Metadata-Version: 2.4
Name: iscc-search
Version: 0.1.1
Summary: High-performance ISCC similarity search engine
Project-URL: Homepage, https://iscc.io
Project-URL: Repository, https://github.com/iscc/iscc-search
Project-URL: Documentation, https://search.iscc.codes
Author-email: Titusz Pan <tp@py7.de>
License-Expression: Apache-2.0
License-File: LICENSE
Keywords: python
Classifier: Intended Audience :: Developers
Classifier: License :: OSI Approved :: Apache Software License
Classifier: Programming Language :: Python
Classifier: Programming Language :: Python :: 3
Classifier: Programming Language :: Python :: 3.11
Classifier: Programming Language :: Python :: 3.12
Classifier: Programming Language :: Python :: 3.13
Classifier: Programming Language :: Python :: 3.14
Classifier: Topic :: Software Development :: Libraries :: Python Modules
Requires-Python: <4.0,>=3.11
Requires-Dist: fastapi>=0.120.0
Requires-Dist: httpx>=0.28.1
Requires-Dist: huggingface-hub>=1.10
Requires-Dist: iscc-core>=1.2.1
Requires-Dist: iscc-sct>=0.1.3
Requires-Dist: iscc-usearch>=0.6.1
Requires-Dist: lmdb>=1.7.5
Requires-Dist: loguru>=0.7.3
Requires-Dist: msgspec>=0.19.0
Requires-Dist: platformdirs>=4.3.8
Requires-Dist: pyarrow>=19
Requires-Dist: pydantic-settings>=2.0.0
Requires-Dist: pysimdjson<8.0.0,>=7.0.2
Requires-Dist: python-dotenv>=1.2.1
Requires-Dist: rich>=13.7.0
Requires-Dist: sentry-sdk[fastapi]>=2.0
Requires-Dist: typer>=0.20.0
Requires-Dist: uvicorn[standard]>=0.38.0
Description-Content-Type: text/markdown

# iscc-search

[![Release](https://img.shields.io/github/v/release/iscc/iscc-search)](https://img.shields.io/github/v/release/iscc/iscc-search)
[![Tests](https://img.shields.io/github/actions/workflow/status/iscc/iscc-search/ci.yml?branch=main&label=tests)](https://github.com/iscc/iscc-search/actions/workflows/ci.yml?query=branch%3Amain)
[![codecov](https://codecov.io/gh/iscc/iscc-search/branch/main/graph/badge.svg)](https://codecov.io/gh/iscc/iscc-search)
[![Commit activity](https://img.shields.io/github/commit-activity/m/iscc/iscc-search)](https://img.shields.io/github/commit-activity/m/iscc/iscc-search)
[![License](https://img.shields.io/github/license/iscc/iscc-search)](https://img.shields.io/github/license/iscc/iscc-search)

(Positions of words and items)
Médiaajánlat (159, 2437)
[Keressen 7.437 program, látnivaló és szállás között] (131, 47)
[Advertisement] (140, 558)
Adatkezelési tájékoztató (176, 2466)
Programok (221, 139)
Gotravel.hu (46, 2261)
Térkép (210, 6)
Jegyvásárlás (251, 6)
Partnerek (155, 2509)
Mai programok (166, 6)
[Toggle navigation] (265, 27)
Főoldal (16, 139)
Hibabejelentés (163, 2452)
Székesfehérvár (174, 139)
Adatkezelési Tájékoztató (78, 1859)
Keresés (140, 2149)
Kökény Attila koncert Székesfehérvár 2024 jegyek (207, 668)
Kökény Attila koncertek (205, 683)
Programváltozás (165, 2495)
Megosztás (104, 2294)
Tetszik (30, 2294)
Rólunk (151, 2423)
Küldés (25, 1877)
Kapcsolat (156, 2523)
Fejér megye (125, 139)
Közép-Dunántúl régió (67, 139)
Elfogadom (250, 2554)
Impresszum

TO DO:
**a.** Answer these questions from the package metadata:
(i) Which license expression is declared?
(ii) What is the lowest Python version the package requires?
(iii) What minimum version of lmdb is required?
**b.** Transcribe the entries word for word, taking everything from the line containing "Küldés (25, 1877)" down to the final entry, both included.
The entries have no connection to the package metadata.

RESULTS FOR THE EXERCISE:
**a.**
(i) Apache-2.0
(ii) 3.11
(iii) 1.7.5

**b.**
Küldés (25, 1877)
Kapcsolat (156, 2523)
Fejér megye (125, 139)
Közép-Dunántúl régió (67, 139)
Elfogadom (250, 2554)
Impresszum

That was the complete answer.